For all such reasons, instead of posting the covers, here, I will supply only the titles.

2. There were other books that had struck me even more preferentially, but I decided not to include them in this list here because they were in Marathi. Drop me a line if you wish to know which ones those were.

3. All in all, I spent roughly less than 2 minutes (possibly less than 1 minute) in getting to the following list. However, later on, I decided to re-arrange it in the chronological order in which I first ran into these books. The year of my first acquaintance with the book is given in the square brackets.

The list:

  • Introduction to Objectivist Epistemology, 1e, by Ayn Rand [1981]
  • Physics (the old paperback Indian ed. with yellow-and-black cover, in 2 volumes), by Resnick and Halliday [1984]
  • In Search of Schrodinger’s Cat, 1e, by John Gribbin (i.e., the cat book, not the kitten one) [1987 or 1988]
  • Mathematical Thought from Ancient to Modern Times (3 volumes), by Morris Kline [1992]
  • Twenty Cases Suggestive of Reincarnation, by Ian Stevenson [1993]
  • Computational Physics: Problem Solving with Python, by Landau, Paez and Bordeianu [2010 or so]
  • Quantum Chemistry, by Donald McQuarrie [2011]

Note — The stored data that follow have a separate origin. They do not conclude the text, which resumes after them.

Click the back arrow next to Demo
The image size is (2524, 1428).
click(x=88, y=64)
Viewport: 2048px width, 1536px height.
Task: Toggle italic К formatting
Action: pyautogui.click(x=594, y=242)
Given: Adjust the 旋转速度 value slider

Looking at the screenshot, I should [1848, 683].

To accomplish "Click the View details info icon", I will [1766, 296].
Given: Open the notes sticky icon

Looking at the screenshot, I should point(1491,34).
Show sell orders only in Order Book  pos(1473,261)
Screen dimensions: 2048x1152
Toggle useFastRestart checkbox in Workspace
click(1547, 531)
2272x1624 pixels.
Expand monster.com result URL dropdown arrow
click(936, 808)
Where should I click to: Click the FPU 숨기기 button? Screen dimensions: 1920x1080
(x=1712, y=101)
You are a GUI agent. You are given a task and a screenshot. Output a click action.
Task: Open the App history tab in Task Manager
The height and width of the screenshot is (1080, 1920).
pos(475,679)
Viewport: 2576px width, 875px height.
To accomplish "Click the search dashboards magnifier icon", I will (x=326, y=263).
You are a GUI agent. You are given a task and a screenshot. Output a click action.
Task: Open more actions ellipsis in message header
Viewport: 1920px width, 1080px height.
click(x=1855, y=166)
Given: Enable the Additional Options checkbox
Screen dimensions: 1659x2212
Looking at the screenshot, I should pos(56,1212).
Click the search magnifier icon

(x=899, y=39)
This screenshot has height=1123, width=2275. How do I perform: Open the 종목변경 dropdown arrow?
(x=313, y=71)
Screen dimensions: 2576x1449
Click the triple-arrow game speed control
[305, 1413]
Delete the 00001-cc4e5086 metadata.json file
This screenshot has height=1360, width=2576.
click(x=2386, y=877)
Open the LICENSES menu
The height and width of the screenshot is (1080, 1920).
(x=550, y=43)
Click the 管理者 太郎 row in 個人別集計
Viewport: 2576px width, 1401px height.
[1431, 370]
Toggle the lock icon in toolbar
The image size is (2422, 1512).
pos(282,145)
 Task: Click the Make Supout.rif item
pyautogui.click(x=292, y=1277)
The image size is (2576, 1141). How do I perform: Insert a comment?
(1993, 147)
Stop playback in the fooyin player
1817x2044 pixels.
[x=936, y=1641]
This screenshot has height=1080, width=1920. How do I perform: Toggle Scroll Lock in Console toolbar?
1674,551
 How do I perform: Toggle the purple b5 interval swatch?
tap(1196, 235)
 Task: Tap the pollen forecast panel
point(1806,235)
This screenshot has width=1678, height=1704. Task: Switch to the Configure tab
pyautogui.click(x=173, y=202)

  • Since the initial posting, there is a change in one of the books. Now I list the 20 cases book by Ian Stevenson instead of his 4 volumes, because I now remember that the former was what I had completely read through; the latter I had only browsed through. … Hey, others get an entire day per book, OK?
  • On second thoughts, I wanted to have Quantum Chemistry by Donald McQuarrie [17 February 2011] in there. … So I have removed a CS book which used to appear on the list (viz., Structured Computer Organization, by Andrew Tanenbaum [1995]). In fact, since McQuarrie’s book is easily accessible to me right now, I am right away posting its cover here; see below.
  • … Guess I will have to post a second list some time later on! … I mean to say, there is no book of solid or fluid mechanics in there, none on CFD or FEM… And, none on so many other topics / other authors…


I guess the songs section is not really necessary for this post. So I will drop it for this time round.